# Kids first Caribou



## akptarmigan (Oct 21, 2017)

Last fall I put my sons name in for a DC485 tag and he drew one. We took the hunters safety course together over the winter and spent even more time at the range. He has hunted with me the last two years but this hunt was going to be just for him.

On Sunday 9/10 we headed left the house around 3:30 am and got to our spot by about 2 pm. Nothing moving around that day but we were able to get an idea of the areas being most heavily traveled by animals. The next morning we started seeing caribou as soon as we got out of the tent. Only one decent bull in the morning and we weren't able to make a move on it. At about 1:30 we spotted a group of 6 bulls that were feeding about 500 yds from camp. We were able to get within 300 yds before we ran out of cover.
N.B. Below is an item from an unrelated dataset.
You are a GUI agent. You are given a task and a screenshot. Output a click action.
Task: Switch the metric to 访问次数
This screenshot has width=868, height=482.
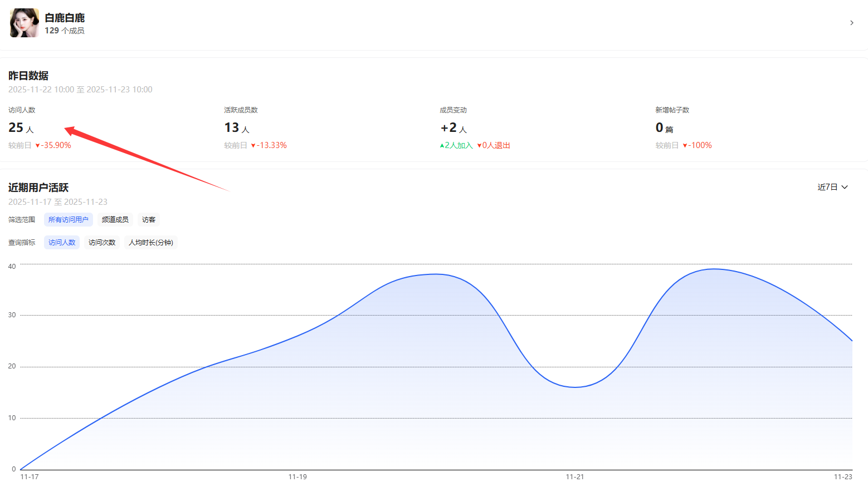102,243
We watched the bulls bed down and I made a plan to clear a little shooting lane for my boy to take a prone shot. I wasn't confident with the accuracy of his 6.5x55 at that range as we hadn't shot it out that far. He said he wanted to use my T3x .300 wm to make the shot. I was a bit apprehensive but he kept reassuring me he was steady and the first dot was dead on. When the bulls stood up there was one real big one but another was right behind it and wouldn't move. My boy decided to take the last one in the group as it was clear. One shot at a ranged 297 yds and it went right down in its tracks! It was one of the coolest moments in my life. I couldn't have been more proud of him! Pretty awesome hunt for an 11 yr old and he can't wait to out again next year.


----------



## robfromaz1977 (Nov 1, 2017)

That is great stuff. Nothing better than taking your son or daughter hunting. I have helped 3 of my daughters take bull elk here in AZ. Congrats to you and your son.


----------



## MechanicMatt (Nov 26, 2017)

Awesome! My 12yo uses a 6.5 as well. I know what you mean questioning the energy it'll have at 300yds. Your son did great with the .300!


----------